Pylons of high-tension electricity power lines are seen near the Bugey Nuclear Power Plant after heavy snowfall in Saint -Vulbas, France, November 15, 2019. REUTERS/Emmanuel Foudrot

And then, in late September, came this blockbuster from The New York Times: “Scientists developing a compact version of a nuclear fusion reactor have shown in a series of research papers that it should work, renewing hopes that the long-elusive goal of mimicking the way the sun produces energy might be achieved and eventually contribute to the fight against climate change.”

(The advantages of nuclear fusion, according to IEEE Spectrum: “In a fusion reaction, a single gram of the hydrogen isotopes that are most commonly used could theoretically yield the same energy as 11 metric tons of coal, with helium as the only lasting by-product. As climate change accelerates and demand for electricity soars, nuclear fusion promises a zero-carbon, low-waste baseload source of power, one that is relatively clean and comes with no risk of meltdowns or weaponization. This tantalizing possibility has kept the fusion dream alive for decades.”)

But obviously, still a long way to go before America is atomic-powered, whether by advanced nuclear fission or emerging nuclear fusion. And what are the biggest obstacles moving forward? Technological? Regulatory? Both. In a 2017 report, the Breakthrough Institute highlighted a number of needed public policy steps, including licensing reform and targeted public R&D funding.
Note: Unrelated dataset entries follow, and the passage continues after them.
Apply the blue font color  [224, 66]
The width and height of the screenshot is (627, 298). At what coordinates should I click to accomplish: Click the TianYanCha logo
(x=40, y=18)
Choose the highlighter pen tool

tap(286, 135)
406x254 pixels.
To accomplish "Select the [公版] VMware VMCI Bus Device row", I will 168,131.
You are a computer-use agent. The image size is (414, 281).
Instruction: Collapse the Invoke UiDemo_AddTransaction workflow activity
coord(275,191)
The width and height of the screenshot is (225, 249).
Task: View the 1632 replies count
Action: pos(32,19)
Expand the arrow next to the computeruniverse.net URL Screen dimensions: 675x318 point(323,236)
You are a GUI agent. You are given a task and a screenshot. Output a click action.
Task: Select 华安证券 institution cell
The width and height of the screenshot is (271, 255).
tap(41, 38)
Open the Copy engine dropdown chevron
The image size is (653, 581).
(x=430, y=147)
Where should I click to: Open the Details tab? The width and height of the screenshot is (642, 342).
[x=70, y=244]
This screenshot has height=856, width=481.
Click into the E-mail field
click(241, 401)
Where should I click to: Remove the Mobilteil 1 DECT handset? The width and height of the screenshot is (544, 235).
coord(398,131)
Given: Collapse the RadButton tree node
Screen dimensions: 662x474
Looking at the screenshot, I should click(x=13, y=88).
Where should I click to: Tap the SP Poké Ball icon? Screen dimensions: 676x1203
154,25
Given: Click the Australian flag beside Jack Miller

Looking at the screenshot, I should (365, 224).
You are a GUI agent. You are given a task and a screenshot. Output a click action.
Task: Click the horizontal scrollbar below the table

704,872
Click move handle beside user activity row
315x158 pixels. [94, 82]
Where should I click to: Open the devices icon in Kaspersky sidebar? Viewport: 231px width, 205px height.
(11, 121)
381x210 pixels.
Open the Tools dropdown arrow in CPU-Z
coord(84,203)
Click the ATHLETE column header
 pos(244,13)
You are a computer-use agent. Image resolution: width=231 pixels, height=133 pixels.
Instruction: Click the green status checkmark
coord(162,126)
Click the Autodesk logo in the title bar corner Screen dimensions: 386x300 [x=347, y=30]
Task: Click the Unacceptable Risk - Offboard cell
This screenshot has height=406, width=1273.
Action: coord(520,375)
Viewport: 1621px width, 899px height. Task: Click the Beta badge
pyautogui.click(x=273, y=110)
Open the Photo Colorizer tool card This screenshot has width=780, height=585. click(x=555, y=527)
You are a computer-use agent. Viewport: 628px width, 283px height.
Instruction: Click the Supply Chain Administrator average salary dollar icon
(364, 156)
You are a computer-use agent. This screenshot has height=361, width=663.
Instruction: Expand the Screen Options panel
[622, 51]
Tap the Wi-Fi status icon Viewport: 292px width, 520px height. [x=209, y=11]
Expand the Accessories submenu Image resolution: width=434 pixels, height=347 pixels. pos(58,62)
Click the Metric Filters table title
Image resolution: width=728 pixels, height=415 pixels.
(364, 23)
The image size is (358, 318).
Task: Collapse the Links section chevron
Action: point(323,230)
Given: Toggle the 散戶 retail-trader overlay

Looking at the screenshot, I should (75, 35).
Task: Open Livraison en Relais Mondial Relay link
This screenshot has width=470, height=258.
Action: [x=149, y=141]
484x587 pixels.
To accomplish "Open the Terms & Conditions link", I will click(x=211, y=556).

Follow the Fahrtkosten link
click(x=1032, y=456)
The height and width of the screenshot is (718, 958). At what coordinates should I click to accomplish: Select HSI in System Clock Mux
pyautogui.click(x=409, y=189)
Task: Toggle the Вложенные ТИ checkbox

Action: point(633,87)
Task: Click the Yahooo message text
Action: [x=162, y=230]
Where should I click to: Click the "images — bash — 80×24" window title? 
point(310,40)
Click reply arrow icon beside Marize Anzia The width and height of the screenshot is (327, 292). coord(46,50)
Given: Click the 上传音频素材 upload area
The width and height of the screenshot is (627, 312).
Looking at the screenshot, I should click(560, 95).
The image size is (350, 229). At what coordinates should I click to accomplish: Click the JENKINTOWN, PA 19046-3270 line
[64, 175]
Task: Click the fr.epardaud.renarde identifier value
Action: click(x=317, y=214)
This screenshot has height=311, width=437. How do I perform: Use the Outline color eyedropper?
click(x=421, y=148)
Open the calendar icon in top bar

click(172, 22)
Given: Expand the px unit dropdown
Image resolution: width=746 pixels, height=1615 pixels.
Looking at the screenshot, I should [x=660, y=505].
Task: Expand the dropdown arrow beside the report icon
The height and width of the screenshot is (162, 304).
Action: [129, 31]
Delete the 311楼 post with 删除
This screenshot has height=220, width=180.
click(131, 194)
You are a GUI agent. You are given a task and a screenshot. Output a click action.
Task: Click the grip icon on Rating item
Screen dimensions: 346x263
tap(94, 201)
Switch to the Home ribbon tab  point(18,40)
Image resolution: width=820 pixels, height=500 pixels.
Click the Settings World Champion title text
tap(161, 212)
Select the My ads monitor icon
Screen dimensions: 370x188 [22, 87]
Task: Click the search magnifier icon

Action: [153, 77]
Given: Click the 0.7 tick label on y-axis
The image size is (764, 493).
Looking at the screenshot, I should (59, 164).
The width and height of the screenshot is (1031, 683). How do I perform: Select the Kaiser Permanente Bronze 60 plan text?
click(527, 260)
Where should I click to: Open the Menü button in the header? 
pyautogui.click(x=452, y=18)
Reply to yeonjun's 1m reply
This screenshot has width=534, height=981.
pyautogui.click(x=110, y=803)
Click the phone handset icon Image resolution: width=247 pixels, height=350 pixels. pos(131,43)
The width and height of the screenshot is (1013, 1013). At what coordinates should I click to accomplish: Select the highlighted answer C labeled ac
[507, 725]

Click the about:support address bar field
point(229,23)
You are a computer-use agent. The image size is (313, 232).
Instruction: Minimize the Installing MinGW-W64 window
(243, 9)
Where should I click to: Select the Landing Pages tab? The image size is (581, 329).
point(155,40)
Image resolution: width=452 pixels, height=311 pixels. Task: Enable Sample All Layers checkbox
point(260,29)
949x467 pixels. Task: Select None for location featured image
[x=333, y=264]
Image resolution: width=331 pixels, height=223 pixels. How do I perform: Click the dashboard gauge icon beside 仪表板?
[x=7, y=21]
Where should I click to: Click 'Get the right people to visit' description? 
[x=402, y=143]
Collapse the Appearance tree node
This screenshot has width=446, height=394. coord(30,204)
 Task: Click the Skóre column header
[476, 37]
For his part, Altman thought the biggest problem was perception rather than policy, including for himself. And not much has changed. A recent Morning Consult poll found 49 percent of US adults view nuclear unfavorably (vs. 29 percent favorably), “making it the most unpopular energy source other than coal.” I would guess the recent Chernobyl mini-series on HBO didn’t help here, just as the Three Mile Island accident didn’t help back in the beleaguered sector back in 1979. In 2009’s Atom Awakening, however, nuclear engineer James Mahaffey doesn’t blame either for the sector’s coma:

The nuclear power expansion was already dead years before the TMI disaster. TMI was merely the “last nail in the coffin.” It was not the fear that plants were going to go up in mushroom clouds or that cities risked being evacuated, it was the fundamental cost of the expansion. The words of Lewis Strauss were still ringing, and civilization had not reached the point of maturity at which it could realize that we had, for as long as we could remember, been using the lowest bidder for our energy needs. Coal was not being burned because it was the cleanest way to derive electricity, or even the most convenient. Coal was being burned because it was the cheapest. Strauss had been at least partially correct when he said that nuclear power would be “too cheap to meter.” The cost of the fuel to burn, including its mining, processing, storage, and transportation, was practically zero. A great deal of power comes from a tiny amount of nuclear fuel. The problem is the up-front capital cost of the plant itself. A coal plant is cheap to build and expensive to run. A nuclear plant is cheap to run and expensive to build. From a total expense standpoint, it is a lot better to have the expense spread out over the life of the plant as fuel costs than to pay interest on the initial build for the life of the plant. Economics is what killed the expansion, and not the TMI-2 meltdown. With the expansion stopped in 1977 due to economic realities, nuclear power went into a coma. Requests for building permits stopped. Orders for reactor units stopped. Some plants for which construction was already in progress continued to be built, but some nuclear plant building projects were abandoned, and some designs were converted to coal. Electrical power delivered in the United States by nuclear reactions stopped at 20 percent, where it has remained ever since. Nuclear power is the walking dead of energy production, neither progressing nor falling away.